-- PASSAGE --
+ + + +

# Prepping for new tegu!



## Tiarette (Feb 13, 2022)

Hello everyone, 
My husband and I are trying to prep for an upcoming addition to our family. We're looking into a black and white. We've done a ton of research for what we could and are ready to start getting the enclosure(s) set up prior to purchasing to make sure we can get all the parameters correct before bringing our new addition home.
We have ordered an 96x48x48 that has several week lead times but are also setting up a 46x18x18 for the baby until the main enclosure gets shipped in.

*My main questions:*
Is 46x18x18 too small for a temporary enclosure for a baby?

is the T5 10.0 zoo med optimal UVB? Also should I put multiple UVBs in the 96x48x48 to cover the entire enclosure or just near the basking area? Also how low should I mount it so s/he couldn't harm itself but still receive the proper amount of uvb. I've read varying info and wanted to get more opinions. 

Is 1/1/1 Cyprus mulch/soil/coconut coir or 50/50 cyprus mulch/coconut coir appropriate substrate for maintaining good humidity and allow proper burrowing?

Should I invest in a humidifier/fogger? Waterfall-esk water bowl, pool or just spray the substrate?

Basking spot temps. I've heard anywhere from 95-130. What's too hot? whats too cool?


Money is not an issue at this time. I'm up for any critiques and please, please any information from seasoned keepers would be extremely helpful! Any brands to buy or avoid would be awesome as well! This is our first large reptile and I want them living their best, healthiest life that we can give them! I apologize if these questions have been asked 10x over but with so much information out there my head is spinning.


----------



## Iris000 (Feb 18, 2022)

these are good questions I'm also new here and I'm trying to get some info on the black and white tegu because I want to get one I have two lizards right now a bearded dragon and a green anole


----------

+ + + +

-- PROBLEM 1 --
Rewrite the tegu thread starting at "We have ordered" and ending at "gets shipped in.", renaming "baby" to "hatchling" everywhere it appears.

+ + + +

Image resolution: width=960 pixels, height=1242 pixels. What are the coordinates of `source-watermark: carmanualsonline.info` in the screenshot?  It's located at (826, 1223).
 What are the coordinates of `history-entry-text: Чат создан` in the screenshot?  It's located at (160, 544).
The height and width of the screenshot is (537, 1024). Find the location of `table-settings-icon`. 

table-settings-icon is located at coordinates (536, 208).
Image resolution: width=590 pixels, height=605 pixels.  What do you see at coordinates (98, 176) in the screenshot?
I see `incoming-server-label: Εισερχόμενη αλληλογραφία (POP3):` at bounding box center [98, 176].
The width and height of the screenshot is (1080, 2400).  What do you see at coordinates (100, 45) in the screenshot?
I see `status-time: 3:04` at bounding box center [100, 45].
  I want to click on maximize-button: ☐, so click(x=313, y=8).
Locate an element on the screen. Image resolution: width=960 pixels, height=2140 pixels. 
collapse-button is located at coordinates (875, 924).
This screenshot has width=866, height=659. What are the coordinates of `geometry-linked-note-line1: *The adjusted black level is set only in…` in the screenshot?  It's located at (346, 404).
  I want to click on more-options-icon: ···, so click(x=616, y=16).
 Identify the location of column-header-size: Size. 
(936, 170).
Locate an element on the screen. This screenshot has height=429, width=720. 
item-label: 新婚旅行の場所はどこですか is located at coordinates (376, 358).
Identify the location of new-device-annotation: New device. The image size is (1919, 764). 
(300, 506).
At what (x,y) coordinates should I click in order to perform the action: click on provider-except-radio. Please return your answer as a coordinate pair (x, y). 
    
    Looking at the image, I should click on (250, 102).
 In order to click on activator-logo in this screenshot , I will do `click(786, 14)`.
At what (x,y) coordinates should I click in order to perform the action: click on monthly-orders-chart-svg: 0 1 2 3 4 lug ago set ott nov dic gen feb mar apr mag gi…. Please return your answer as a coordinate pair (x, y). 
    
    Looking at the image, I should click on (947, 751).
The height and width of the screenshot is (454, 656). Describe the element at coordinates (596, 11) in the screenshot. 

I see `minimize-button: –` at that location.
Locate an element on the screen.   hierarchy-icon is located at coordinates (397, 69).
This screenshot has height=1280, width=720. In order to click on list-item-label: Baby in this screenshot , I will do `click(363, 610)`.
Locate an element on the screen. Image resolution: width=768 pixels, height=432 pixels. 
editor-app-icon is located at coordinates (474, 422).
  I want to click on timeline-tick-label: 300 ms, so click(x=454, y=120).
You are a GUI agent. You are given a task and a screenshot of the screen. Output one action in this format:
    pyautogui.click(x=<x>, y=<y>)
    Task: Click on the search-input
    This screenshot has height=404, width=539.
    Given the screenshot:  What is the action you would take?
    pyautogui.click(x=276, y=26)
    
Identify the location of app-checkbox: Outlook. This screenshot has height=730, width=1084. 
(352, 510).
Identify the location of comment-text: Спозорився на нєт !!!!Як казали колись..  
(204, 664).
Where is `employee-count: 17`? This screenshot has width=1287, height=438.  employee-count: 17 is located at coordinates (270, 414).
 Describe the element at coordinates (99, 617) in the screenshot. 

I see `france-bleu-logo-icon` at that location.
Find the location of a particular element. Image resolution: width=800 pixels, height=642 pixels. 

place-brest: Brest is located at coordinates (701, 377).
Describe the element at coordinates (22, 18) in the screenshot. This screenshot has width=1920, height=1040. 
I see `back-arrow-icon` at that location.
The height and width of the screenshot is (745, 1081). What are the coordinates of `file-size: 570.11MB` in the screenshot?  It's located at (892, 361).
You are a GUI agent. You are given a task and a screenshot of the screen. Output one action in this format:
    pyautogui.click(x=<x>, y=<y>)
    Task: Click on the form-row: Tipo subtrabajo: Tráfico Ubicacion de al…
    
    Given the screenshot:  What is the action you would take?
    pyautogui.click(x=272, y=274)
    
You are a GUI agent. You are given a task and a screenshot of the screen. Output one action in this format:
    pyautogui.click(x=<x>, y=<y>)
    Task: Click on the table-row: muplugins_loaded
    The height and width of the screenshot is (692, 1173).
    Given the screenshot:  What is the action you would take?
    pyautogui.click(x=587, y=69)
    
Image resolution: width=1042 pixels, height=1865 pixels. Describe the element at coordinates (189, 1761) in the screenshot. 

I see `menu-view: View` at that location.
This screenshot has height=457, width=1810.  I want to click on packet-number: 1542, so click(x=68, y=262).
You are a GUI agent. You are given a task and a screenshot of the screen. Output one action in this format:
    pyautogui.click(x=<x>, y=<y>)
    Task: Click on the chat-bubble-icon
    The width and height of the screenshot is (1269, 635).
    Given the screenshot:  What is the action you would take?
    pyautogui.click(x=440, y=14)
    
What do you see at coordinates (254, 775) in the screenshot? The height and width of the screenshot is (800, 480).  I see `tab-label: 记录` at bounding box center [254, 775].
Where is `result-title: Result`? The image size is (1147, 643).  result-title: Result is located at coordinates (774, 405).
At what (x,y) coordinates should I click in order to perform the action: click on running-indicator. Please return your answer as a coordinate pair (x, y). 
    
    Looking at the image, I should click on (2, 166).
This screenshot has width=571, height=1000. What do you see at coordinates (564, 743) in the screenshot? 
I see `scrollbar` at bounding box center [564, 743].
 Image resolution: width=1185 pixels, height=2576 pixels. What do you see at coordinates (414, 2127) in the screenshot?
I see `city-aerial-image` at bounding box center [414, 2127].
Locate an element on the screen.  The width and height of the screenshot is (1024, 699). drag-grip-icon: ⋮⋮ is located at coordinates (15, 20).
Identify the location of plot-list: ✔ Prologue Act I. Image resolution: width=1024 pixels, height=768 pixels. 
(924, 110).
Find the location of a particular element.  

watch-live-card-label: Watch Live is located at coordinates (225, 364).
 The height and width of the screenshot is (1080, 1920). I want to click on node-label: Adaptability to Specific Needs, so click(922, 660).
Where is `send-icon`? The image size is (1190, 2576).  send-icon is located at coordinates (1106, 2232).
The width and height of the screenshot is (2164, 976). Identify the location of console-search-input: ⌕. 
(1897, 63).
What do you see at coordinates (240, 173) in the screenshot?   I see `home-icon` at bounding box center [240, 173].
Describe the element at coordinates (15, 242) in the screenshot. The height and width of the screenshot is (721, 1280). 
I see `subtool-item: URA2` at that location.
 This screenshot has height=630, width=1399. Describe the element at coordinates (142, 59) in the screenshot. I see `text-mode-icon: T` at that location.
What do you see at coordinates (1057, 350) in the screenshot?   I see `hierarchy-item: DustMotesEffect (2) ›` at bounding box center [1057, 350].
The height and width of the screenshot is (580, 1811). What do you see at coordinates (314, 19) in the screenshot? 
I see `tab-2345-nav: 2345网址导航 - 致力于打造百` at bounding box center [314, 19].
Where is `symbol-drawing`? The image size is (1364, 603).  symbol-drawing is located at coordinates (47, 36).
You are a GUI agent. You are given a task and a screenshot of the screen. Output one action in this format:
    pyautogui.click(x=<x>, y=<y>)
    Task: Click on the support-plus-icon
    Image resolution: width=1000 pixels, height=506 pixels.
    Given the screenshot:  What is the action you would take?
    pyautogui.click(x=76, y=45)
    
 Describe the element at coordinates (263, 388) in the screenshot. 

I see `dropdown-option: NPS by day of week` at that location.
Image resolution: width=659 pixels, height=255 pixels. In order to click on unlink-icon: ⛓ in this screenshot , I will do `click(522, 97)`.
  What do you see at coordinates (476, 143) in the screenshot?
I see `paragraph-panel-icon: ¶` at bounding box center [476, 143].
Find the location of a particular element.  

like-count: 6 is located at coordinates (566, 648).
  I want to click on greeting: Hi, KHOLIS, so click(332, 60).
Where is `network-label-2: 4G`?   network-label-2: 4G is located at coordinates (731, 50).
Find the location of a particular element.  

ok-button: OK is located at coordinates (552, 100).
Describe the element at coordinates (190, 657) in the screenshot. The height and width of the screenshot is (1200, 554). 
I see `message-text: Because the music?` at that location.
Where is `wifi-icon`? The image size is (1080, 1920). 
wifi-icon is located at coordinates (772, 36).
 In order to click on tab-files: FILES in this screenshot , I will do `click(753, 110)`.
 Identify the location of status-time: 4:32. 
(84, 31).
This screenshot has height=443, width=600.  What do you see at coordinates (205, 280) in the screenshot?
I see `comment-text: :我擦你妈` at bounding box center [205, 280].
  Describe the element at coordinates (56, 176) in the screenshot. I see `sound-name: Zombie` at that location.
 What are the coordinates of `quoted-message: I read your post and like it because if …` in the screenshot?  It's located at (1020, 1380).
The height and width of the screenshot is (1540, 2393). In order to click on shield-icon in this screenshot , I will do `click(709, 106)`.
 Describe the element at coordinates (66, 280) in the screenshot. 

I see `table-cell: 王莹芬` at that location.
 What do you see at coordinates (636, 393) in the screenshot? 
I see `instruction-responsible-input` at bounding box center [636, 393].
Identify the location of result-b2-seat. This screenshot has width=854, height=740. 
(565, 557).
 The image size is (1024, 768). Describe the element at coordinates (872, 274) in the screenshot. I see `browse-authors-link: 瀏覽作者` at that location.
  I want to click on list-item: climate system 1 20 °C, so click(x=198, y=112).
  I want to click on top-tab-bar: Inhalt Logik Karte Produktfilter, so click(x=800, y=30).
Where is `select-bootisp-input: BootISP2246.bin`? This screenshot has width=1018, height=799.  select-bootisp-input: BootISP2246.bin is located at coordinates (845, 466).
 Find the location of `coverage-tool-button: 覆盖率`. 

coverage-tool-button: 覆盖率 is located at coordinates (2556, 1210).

+ + + +

-- PROBLEM 2 --
Reproduce the listing word for word, starting at the line that contains "I want to click on timeline-tick-label: 300" and ending at the line that contains "pyautogui.click(x=272, y=274)".

-- EXPECTED OUTPUT 1 --
We have ordered an 96x48x48 that has several week lead times but are also setting up a 46x18x18 for the hatchling until the main enclosure gets shipped in.

-- EXPECTED OUTPUT 2 --
  I want to click on timeline-tick-label: 300 ms, so click(x=454, y=120).
You are a GUI agent. You are given a task and a screenshot of the screen. Output one action in this format:
    pyautogui.click(x=<x>, y=<y>)
    Task: Click on the search-input
    This screenshot has height=404, width=539.
    Given the screenshot:  What is the action you would take?
    pyautogui.click(x=276, y=26)
    
Identify the location of app-checkbox: Outlook. This screenshot has height=730, width=1084. 
(352, 510).
Identify the location of comment-text: Спозорився на нєт !!!!Як казали колись..  
(204, 664).
Where is `employee-count: 17`? This screenshot has width=1287, height=438.  employee-count: 17 is located at coordinates (270, 414).
 Describe the element at coordinates (99, 617) in the screenshot. 

I see `france-bleu-logo-icon` at that location.
Find the location of a particular element. Image resolution: width=800 pixels, height=642 pixels. 

place-brest: Brest is located at coordinates (701, 377).
Describe the element at coordinates (22, 18) in the screenshot. This screenshot has width=1920, height=1040. 
I see `back-arrow-icon` at that location.
The height and width of the screenshot is (745, 1081). What are the coordinates of `file-size: 570.11MB` in the screenshot?  It's located at (892, 361).
You are a GUI agent. You are given a task and a screenshot of the screen. Output one action in this format:
    pyautogui.click(x=<x>, y=<y>)
    Task: Click on the form-row: Tipo subtrabajo: Tráfico Ubicacion de al…
    
    Given the screenshot:  What is the action you would take?
    pyautogui.click(x=272, y=274)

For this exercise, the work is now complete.